June 15 marks a year since she received the pen that President Joe Biden used to sign Senate bill P. 475. This makes June 11 the eleventh recognized national holiday and the first since Martin Luther King Jr. Day in 1986. This was an effort Lee has worked toward throughout her life. In 2016, she laced up her sneakers and made her first 1,400-mile run to DC to officially ask President Barack Obama to do what would take another five years.
During our conversation in early May, she reflected on this moment, how much work it took to get there, how much work remains. But first she said she was looking forward to meeting up with an old friend, a now valuable pastime.
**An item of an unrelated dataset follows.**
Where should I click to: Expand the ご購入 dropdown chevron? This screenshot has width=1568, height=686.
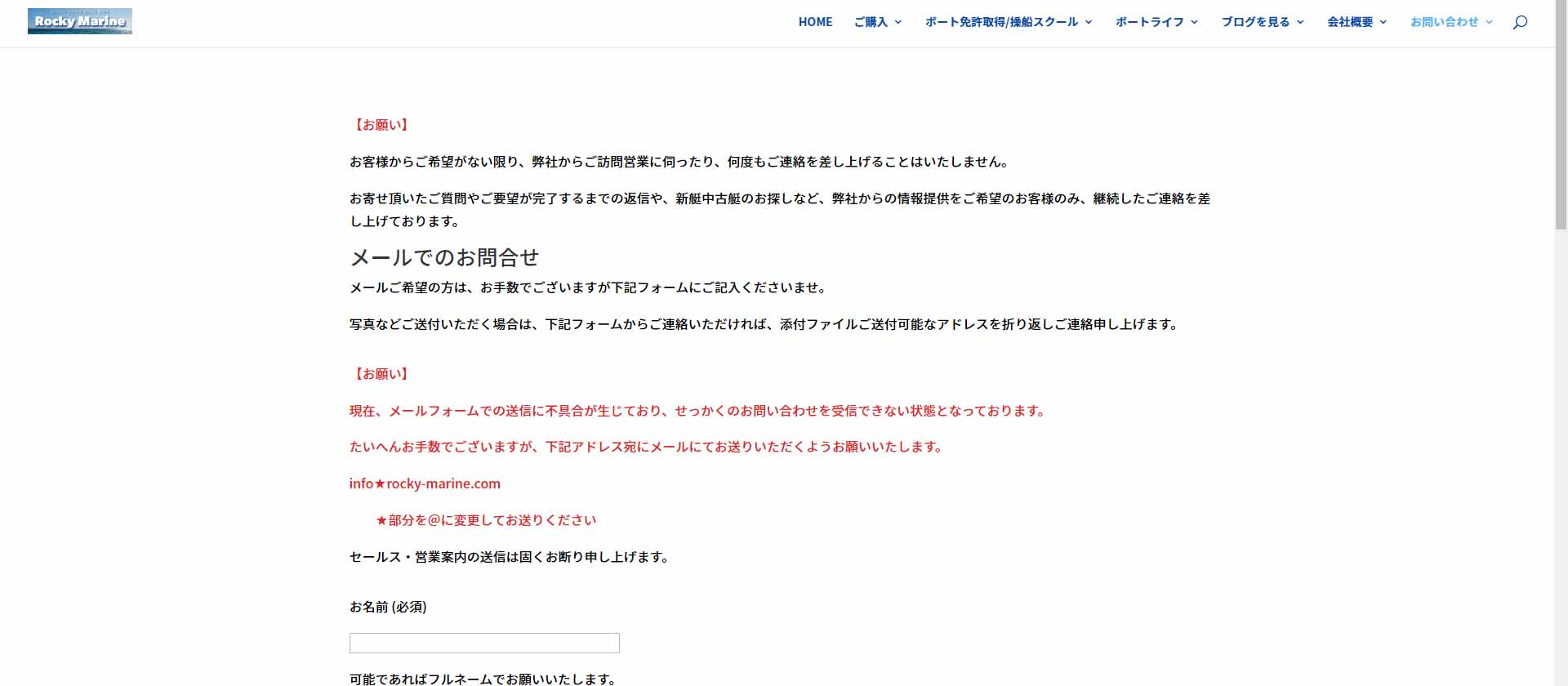[x=898, y=22]
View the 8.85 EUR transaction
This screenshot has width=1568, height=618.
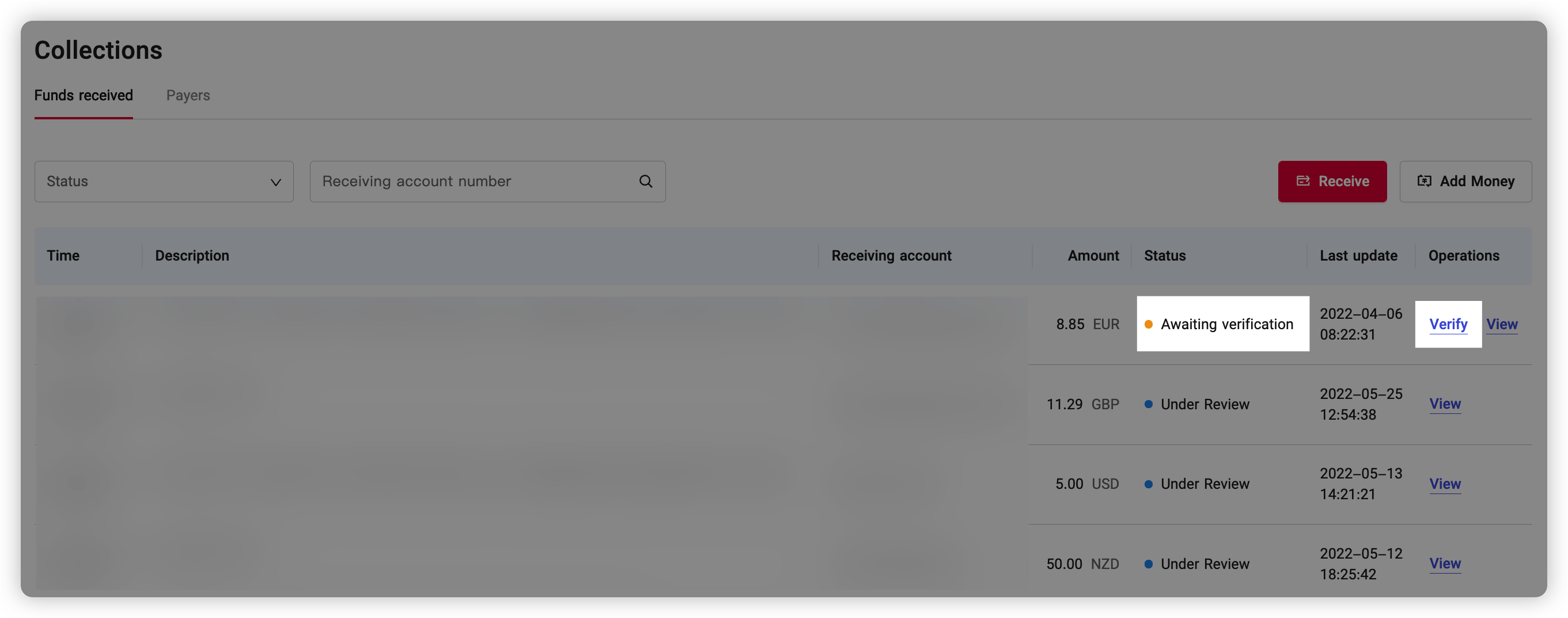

“We meet for lunch and a good chat,” she said. “I’m very fine,” she added, “as busy as a cat on a hot tin roof.”
June 19 marks June 19, 1865, the date Union soldiers arrived in Galveston to announce enslaved blacks of their freedom—two and a half years after Abraham Lincoln issued the Emancipation Proclamation. Opal Lee’s efforts to discern the day began many years earlier. Her appearance at the signing of the June 16 law was the culmination of decades of ingenuity and resilience.
Lee has always been a link between people and someone who championed public relations. She was born in Marshall, Texas in 1926. After earning her master’s degree in Counseling and Guidance, Lee worked as a counselor for the Fort Worth Independent School District until her retirement.
After leaving the district, she finally had time to devote to her community in Fort Worth. She was a member of the North Texas branch of Habitat for Humanity and a founding member of Citizens Concerned with Human Dignity, a nonprofit organization that helps residents find affordable housing.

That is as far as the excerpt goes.